TINDAK LANJUT DARI HASIL NON PERSIDANGAN:
1. Facilitative Sharing of Views (FSV): Indonesia perlu persiapkan FSVs ke delapan pada SBI52 atas second BUR dan Technical Annex REDD+, dimana saat ini masih menunggu feedback hasil dari proses International Consultative Analysis (ICA) oleh Team Technical Experts (TTE) dan Technical Assessment dari Team Technical Experts untuk REDD+ dibawah koordinasi Sekretariat UNFCCC.
2. Consultative Group of Experts (CGE) terkait Responding to Needs to Implement the Transparancy Framework: Indonesia sudah submit Capacity Building Initiative for Transparency (CBIT) pada tanggal 11 Juli 2019 ke 7th GEF, yang antara lain penggunaan IPCC 2006 untuk didorong melalui peningkatan kapasitas di Provinsi dalam rangka IGRK untuk peningkatan Transparency. Dikomunikasikan kepada CGE agar Indonesia dapat sharing of views terkait CBIT.

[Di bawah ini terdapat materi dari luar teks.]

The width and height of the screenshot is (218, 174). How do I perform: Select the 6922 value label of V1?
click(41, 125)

3. Gender and Climate: Pelibatan dan pemberdayaan bagi Indigenous People (IP), Local Communities (LC) pada tataran grassroot untuk gender perlu didorong
4. Intergovernmental Science-Policy Platform on Biodiversity and Ecosystme Services (IPBES): Indonesia merupakan negara yang memilki keanekaragaman hayati tinggi, maka hasil kajian IPBES tersebut perlu ditindaklanjuti dengan melaksanakan kajian pada tingkat nasional dan lokal, berkoordinasi dengan seluruh
pemangku kepentingan terkait untuk menyusun langkah stragegis pengamanan biodiversity dalam kaitannya dengan perubahan iklim.

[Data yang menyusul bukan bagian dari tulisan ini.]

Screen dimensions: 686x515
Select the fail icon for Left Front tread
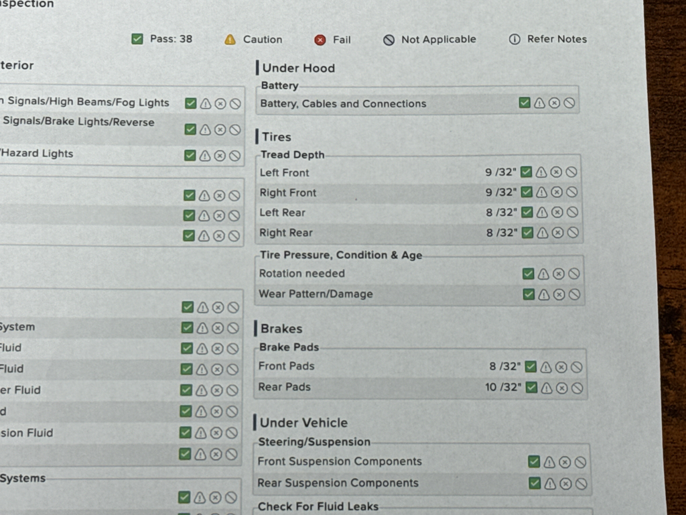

5. Pertemuan Ketua Delegasi Indonesia dengan Ketua Delegasi Australia Australia: Review perjanjian kerjasama dengan Umbrella Kerjasama berbagai thematic yang lebih luas dan komprehensif.
6. Pertemuan Ketua Delegasi Indonesia dengan UNDP Global: Pertemuan dengan KLHK dengan UNDP Global akan laksanakan di Jakarta tanggal 8 Juli 2019 membahas penyiapan proposal REDD+ performance ke GCF.
7. Pertemuan Direktur Jenderal PPI KLHK/Ketua Delegasi Indonesia dengan Duta Besar RI untuk Republik Federal Jerman: KLHK diminta hadir dalam pertemuan antara BAPPENAS dengan GIZ Jerman, dalam rangka kerjasama mangrove diantaranya melalui revitalisasi Mangrove centre yang di Bali.
8. Pertemuan Alternate I Ketua Delegasi Indonesia Duta Besar Nurmala Kartini Pandjaitan Sjahrir dengan Ketua Delegasi Iran: Indonesia diminta Iran atas nama G77 and China untuk mencalonkan perempuan sebagai ketua Alternate LCIPP kawasan Asia Pasifik. Indonesia mendukung akan menominasikan perempuan untuk affirmative action guna memastikan keterwakilan perempuan di dalam UNFCCC.
9. Pertemuan Alternate II Ketua Delegasi Indonesia Duta Besar Yusra Khan dengan Co-chairs of Friends of the Ocean and Climate / Ketua Delegasi Fiji: Fiji atas nama AOSIS siap untuk mendukung Indonesia menjadi pimpinan sidang Blue Ocean di Pre session COP 25. Indonesia menyanggupi dan Indonesia akan mulai menyiapkan usulan “work program” yang digunakan dalam pembahasan Blue COP.